所给节选:
2024, Vol. 22
生物小分子如microRNA在生物过程中发挥着重要的作用,可以对靶基因表达进行正向或负向调控。人类细胞中大多数蛋白的表达水平一定程度上都受到一种或多种microRNA的调控[1]。microRNA是一类约22个核苷酸组成的内源非编码RNA,广泛存在于动物、植物和病毒等物种中。成熟的microRNA分子与Argonaute等蛋白形成RNA诱导的沉默复合体(RNA-induced silencing complex,RISC)抑制基因表达。message RNA(mRNA)是在基因被RNA聚合酶(RNA polymerase)转录后形成,可以将基因的遗传信息转录保存下来。microRNA通常可以通过加速靶mRNAs30的脱腺苷化和降解来负向调控基因表达[2]。microRNA通过调控靶向基因,进而调控下游的生物过程。预测潜在的microRNA与基因的关系可以帮助更好的理解疾病的发生机理,为精准医疗提供更多潜在的靶点。

数据记录
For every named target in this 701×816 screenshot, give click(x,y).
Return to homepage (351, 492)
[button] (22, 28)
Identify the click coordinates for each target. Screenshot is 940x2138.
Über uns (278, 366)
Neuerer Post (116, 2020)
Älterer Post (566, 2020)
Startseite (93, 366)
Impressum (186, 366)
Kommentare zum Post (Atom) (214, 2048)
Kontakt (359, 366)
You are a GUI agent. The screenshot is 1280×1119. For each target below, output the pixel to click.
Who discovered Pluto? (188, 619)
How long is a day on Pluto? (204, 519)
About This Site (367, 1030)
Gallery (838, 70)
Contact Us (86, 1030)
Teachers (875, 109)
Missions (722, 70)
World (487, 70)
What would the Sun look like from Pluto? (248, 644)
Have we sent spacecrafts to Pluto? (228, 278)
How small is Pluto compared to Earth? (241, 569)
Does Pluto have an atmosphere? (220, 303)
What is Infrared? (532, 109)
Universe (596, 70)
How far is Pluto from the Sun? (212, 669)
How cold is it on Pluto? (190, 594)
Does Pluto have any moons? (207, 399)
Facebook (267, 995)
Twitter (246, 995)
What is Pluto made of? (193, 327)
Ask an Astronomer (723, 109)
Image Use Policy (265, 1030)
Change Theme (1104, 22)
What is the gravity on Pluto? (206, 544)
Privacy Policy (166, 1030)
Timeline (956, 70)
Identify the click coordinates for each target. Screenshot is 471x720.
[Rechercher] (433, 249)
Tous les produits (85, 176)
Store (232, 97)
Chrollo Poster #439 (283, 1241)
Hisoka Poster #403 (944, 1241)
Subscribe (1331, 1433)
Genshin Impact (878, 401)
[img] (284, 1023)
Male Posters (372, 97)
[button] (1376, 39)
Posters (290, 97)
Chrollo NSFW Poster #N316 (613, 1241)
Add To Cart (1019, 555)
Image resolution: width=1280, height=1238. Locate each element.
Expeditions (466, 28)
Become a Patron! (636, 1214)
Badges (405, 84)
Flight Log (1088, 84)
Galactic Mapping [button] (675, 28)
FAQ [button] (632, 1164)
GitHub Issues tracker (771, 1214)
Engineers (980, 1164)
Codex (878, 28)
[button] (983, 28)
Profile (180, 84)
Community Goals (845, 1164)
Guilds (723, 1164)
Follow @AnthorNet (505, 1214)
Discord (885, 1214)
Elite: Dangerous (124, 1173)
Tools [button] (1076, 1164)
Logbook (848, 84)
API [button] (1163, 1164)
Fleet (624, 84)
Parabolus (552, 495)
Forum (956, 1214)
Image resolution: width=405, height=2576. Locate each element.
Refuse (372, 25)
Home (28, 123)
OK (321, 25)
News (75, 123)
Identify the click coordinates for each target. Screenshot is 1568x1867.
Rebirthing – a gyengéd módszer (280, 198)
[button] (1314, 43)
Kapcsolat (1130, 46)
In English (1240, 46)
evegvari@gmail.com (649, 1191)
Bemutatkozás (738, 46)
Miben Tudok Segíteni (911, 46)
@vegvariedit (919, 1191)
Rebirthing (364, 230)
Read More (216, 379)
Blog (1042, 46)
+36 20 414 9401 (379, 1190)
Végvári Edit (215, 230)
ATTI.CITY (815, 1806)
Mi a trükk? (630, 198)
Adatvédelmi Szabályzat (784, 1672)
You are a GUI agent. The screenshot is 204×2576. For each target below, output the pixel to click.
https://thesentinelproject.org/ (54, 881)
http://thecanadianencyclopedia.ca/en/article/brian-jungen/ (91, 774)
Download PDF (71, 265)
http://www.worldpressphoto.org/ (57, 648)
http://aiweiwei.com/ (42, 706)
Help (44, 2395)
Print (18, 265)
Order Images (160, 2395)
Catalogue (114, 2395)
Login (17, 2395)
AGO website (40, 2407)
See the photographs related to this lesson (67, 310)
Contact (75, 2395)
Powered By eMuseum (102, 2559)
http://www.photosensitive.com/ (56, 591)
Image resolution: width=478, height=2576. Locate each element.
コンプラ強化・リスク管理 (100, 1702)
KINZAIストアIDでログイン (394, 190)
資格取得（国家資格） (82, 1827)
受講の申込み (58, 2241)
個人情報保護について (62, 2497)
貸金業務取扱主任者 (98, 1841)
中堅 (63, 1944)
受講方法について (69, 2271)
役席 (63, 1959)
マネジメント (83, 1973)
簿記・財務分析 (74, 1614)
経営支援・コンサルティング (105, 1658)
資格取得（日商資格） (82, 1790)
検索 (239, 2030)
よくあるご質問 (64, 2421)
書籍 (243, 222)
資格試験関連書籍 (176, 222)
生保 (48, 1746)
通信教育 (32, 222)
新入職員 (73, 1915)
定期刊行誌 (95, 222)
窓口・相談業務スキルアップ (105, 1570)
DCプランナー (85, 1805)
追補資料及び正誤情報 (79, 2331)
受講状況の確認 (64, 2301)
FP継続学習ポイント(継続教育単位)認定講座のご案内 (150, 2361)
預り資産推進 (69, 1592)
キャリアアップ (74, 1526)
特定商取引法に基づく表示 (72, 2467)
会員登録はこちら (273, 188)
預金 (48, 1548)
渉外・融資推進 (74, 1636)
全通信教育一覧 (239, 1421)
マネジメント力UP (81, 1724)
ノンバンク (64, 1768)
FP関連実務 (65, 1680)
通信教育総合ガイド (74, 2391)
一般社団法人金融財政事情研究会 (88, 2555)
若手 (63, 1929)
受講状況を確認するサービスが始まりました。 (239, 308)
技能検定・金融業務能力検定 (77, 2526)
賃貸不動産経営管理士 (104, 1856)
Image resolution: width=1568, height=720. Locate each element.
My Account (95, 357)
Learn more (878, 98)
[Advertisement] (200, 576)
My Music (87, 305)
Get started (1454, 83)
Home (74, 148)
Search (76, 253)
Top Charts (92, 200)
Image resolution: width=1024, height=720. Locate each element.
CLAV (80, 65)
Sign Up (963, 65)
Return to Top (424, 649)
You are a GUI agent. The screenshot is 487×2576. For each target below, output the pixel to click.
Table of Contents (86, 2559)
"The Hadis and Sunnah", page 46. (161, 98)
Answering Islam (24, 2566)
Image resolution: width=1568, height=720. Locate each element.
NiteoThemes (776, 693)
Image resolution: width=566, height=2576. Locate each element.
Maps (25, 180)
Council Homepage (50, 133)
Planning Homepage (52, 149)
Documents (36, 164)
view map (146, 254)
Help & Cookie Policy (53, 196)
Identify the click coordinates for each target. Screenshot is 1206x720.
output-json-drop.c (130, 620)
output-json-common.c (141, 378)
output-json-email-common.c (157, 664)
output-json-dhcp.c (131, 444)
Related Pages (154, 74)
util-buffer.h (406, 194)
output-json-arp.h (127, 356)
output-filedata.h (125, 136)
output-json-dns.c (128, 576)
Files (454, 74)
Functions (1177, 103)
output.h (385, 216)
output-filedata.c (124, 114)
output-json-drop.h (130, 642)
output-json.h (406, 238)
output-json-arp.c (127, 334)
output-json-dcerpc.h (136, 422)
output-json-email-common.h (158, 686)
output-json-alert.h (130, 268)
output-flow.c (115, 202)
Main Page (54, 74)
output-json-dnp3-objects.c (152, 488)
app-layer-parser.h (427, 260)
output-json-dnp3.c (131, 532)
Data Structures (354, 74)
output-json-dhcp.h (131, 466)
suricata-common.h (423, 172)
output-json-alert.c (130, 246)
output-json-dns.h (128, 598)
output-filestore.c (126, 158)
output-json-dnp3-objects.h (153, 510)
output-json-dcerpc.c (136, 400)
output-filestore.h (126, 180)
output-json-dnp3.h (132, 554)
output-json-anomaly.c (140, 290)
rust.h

工作内容:
[A] 根据这段关于microRNA的节选,说明预测microRNA与基因之间的潜在关系有何意义。请用一至三句话作答。
[B] 请接着这段关于microRNA的节选的最后一句往下续写。

各题答案:
[A] microRNA通过调控靶向基因,进而调控下游的生物过程。因此,预测潜在的microRNA与基因的关系可以帮助更好地理解疾病的发生机理,并为精准医疗提供更多潜在的靶点。

[B]
目前有关microRNA靶基因的确定主要靠生物学实验方法和计算机预测方法。传统的鉴定microRNA靶基因的生物学实验方法,实验成本高,实验耗时长。目前采用的microRNA靶基因预测方法大多是基于规则定义的软件模拟方法和机器学习(Machine learning)方法。Miranda[3],miRBase[4], PITA[5]和TargetScan[6]等工具都是采用了基于规则定义的软件模拟方法。但microRNA与基因的靶向调控关系属于生物过程,会受到不同细胞内多种因素的干扰。因此基于规则定义的计算机模拟方法并不能准确识别microRNA的靶基因。随着机器学习的不断发展,更多基于机器学习的microRNA靶基因预测方法被提出。如TargetSpy[7],miREE[8], MultiMiTar[9]和miRTPred[10]等。这些方法首先生成大量的生物学特征,随后利用机器学习方法从大量特征中选取出对microRNA靶基因预测影响较大的多个特征。机器学习方法相较于软件模拟方法在预测准确率方面有所提高,能够缓解生物实验的高成本问题。但机器学习方法需要使用人工定义的描述符作为模型的输入特征。例如,靶点结合稳定性、位点的类型以及跨物种的靶位点的保守性等特性。人工定义的特征描述符无法全面的概述microRNA与基因序列所蕴含的潜在信息,这对采用这些特征的预测方法有不利的影响。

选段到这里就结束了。